The ability of government officials to respond quickly and correctly is crucial in the effective management of a public health emergency. The key to emergency response is to identify possible risks and nip them in the bud. For example, if the circulation of a known virus can be controlled at an early stage of an infectious disease outbreak, the medical system will be confronted with less pressure in patient treatment. However, in the aftermath of a public health event, Chinese government officials, many of whom do not have sufficient professional knowledge or act based solely on self-interest, are unable to act appropriately in the areas of problem identification, risk assessment, and information communication. For example, near the end of 2019,8 the novel coronavirus disease was already reported by Dr. Jixian Zhang to the local government, but no attention was given to this matter until late January 2020. At this early stage, the local government neither paid enough attention to the epidemic nor guided the public properly, resulting in a sharp increase in cases in a short time. Furthermore, some government officials did not fulfil their duty to prevent and control the disease, as required by higher authorities. By February 22, 2020, over 630 officials were held accountable for breaching epidemic prevention and control disciplines. The incompetency of some government officials further added difficulties in the effective and timely implementation of TRMS.

Fragmentation in the Supply of Medical Resources

When a public health emergency event occurs, the response often falls into a dilemma: on the one hand, the medical staff, medical materials, and professional volunteers are woefully inadequate; on the other hand, substandard medical materials donated by the public and the presence of incompetent staff may hinder the treatment of patients. The mismatch between medical supply and demand gives birth to “redundant forces” in medical assistance. In fighting the coronavirus pandemic in China, these redundant forces mainly consisted of substandard medical materials donated to Hubei from all around the world. As no technical standards were released at the beginning of the epidemic, many of the donated materials included face masks and diving goggles that did not meet medical standards, complicating the task of choosing suitable materials, which reduced the efficiency of medical materials allocation.9

Fragmentation in Logistics Support

Fulfilling the basic needs of food, clothing, housing, transportation, and so on, for the medical staff is crucial in the smooth implementation of TRMS. However, facing the social turmoil caused by a public health emergency, the local government, which is busy settling local inhabitants, may be incapable of providing good logistical services for the medical staff engaged in such medical support. In late January 2020, some medical staff sent from elsewhere did not have adequate food due to the lack of coordination and cooperation among the relevant departments responsible for managing logistics support. In February 2020, there was a shortage of non-medical materials, such as adult diapers and female sanitary products.10 In the current administrative system of China, the convening and delivery of trans-regional medical staff and the logistical service for them were arranged by various government departments at various levels. Due to the lack of emergency plans and relevant experience, some government departments, which were accustomed to fulfilling their regular obligations without proper communication regarding the unique situation caused by the pandemic, failed to meet the basic living needs of trans-regional medical staff.

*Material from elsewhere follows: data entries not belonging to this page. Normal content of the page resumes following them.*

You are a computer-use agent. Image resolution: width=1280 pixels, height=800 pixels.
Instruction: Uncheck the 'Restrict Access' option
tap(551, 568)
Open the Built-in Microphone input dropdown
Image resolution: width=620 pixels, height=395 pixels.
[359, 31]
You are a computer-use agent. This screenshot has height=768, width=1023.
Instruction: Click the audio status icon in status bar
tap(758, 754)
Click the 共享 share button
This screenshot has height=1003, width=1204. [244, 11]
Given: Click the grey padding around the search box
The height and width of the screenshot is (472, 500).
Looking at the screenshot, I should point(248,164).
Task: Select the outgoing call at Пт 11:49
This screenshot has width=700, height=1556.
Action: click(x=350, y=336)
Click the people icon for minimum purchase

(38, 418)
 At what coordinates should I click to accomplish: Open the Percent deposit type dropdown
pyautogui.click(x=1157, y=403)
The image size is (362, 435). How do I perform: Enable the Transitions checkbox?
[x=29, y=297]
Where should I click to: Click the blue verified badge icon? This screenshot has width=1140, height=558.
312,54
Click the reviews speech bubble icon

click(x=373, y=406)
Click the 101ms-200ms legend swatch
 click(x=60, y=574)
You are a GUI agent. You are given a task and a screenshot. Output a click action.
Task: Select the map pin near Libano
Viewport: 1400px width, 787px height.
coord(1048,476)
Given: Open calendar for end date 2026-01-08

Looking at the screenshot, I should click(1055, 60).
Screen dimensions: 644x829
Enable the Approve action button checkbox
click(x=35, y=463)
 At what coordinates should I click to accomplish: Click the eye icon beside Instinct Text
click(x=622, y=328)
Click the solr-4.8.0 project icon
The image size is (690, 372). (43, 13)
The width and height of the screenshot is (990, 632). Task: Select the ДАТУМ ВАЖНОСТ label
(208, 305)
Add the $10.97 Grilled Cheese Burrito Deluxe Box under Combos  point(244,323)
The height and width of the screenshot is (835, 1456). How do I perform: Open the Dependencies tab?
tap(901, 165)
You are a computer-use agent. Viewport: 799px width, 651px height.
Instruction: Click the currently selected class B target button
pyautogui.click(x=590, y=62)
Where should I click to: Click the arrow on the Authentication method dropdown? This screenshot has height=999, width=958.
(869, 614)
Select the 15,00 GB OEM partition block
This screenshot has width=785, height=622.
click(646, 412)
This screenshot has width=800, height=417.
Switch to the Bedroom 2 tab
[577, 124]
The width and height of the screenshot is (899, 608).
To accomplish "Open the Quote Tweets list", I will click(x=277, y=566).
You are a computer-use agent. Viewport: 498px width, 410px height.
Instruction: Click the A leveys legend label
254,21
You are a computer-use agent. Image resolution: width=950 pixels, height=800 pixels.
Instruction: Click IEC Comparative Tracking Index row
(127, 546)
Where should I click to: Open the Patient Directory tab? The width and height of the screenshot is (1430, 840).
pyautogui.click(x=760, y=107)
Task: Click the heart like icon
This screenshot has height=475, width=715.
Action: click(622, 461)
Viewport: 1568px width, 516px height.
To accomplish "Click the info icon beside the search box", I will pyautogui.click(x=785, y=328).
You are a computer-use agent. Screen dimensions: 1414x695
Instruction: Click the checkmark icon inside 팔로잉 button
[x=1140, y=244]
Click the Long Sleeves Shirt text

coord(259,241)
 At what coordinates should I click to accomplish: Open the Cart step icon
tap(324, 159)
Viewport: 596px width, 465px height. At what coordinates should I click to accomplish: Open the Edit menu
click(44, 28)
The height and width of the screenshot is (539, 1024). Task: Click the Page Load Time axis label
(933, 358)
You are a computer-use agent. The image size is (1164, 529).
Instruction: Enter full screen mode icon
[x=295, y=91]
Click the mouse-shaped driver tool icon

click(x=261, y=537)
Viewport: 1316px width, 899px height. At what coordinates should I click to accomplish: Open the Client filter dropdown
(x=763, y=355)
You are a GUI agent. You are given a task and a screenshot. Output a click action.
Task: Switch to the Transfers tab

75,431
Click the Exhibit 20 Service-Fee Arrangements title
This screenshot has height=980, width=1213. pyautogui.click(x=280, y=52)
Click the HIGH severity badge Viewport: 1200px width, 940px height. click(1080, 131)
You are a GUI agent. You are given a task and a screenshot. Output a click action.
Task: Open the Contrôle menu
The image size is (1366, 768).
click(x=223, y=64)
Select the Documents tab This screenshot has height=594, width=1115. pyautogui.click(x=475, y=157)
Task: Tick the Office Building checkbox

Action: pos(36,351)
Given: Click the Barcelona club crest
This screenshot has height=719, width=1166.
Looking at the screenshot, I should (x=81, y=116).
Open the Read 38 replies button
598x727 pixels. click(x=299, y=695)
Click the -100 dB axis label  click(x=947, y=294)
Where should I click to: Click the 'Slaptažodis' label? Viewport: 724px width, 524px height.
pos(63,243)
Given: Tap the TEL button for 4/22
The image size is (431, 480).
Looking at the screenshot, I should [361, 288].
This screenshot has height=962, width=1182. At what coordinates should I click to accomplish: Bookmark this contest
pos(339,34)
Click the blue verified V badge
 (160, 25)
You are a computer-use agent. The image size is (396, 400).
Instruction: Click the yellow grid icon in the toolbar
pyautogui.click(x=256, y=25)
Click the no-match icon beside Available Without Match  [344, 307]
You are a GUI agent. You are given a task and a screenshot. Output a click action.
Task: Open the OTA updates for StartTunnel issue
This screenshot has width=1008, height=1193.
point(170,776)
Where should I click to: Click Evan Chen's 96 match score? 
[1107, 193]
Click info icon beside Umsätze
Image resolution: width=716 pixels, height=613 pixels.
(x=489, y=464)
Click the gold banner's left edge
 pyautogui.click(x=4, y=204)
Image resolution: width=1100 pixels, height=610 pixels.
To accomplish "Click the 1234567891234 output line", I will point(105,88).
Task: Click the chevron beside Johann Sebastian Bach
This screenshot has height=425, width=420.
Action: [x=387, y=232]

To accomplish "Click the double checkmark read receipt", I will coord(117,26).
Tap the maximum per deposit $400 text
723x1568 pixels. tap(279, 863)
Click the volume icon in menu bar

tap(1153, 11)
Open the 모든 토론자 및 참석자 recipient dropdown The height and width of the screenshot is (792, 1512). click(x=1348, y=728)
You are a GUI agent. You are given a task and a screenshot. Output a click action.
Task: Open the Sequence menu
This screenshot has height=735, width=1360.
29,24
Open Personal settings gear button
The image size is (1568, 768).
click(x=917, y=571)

Fragmentation in the Incentive Mechanism

Incentives are a vital management tool for guiding human resources. In the aftermath of a public health emergency event, ideological education or organizational pressure may play a role in motivating medical staff to participate in trans-regional support. Nevertheless, these management tools are not sustainable when facing a pandemic with unknown risks and indefinite durations. As stated by former Chinese leader Xiaoping Deng, it would be a kind of idealism to emphasize the spirit of sacrifice while neglecting the possible material benefits.11 As such, an institutionalized incentive mechanism is required in the mobilization of TRMS staff, as this can help achieve better results. However, the majority of doctors and nurses participated in the trans-regional support program for Hubei owing to their sense of responsibility or as a result of organizational motivation. In this case, relevant incentive measures did not produce a direct motivating effect because they were mostly issued after the TRMS was already underway or had already concluded.

TRMS from the Perspective of Holistic Management

A public health emergency endangers people’s lives, health, and safety, thus requiring prompt action from all relevant social entities. Thus, the response to such an event has an all-encompassing nature. For this reason, public health emergency management in China is no longer the exclusive responsibility of the Health Commission at all levels; instead, it follows a systemic cooperative mechanism that emphasizes the participation of all social units under the leadership of distinct government departments. This is in accordance with the proposition of holistic management theory.

Holistic management emerged as a correction to the concept of “new public management” (NPM), which was developed during the 1980s.12 While NPM was developed to meet increasing public service demand, it also led to the fragmentation of public institutions and difficulties in reaching public decisions.13 The rapid development of digital technology requires government departments to transition from a state of separation to that of constant coordination and cooperation and to provide technical support for inter-departmental coordination and integration. In this sense, holistic management can be achieved without drastic reforms in government institutions.

Coordination and integration are considered as the basic principles of holistic management.14 Coordination, which is not a novel concept in management practice, is regarded by advocates of holistic management as a process involving dialogues, joint planning, and joint decision-making among government agencies. Integration refers to the internal cooperation among all government departments and between government and external institutions. The holistic management of TRMS aims to eliminate deficiencies in staff recruitment, medical materials supply, logistical service, and incentive mechanisms caused by the segmentation of an existing governance system. Thus, its goal is to improve the overall outcome of TRMS.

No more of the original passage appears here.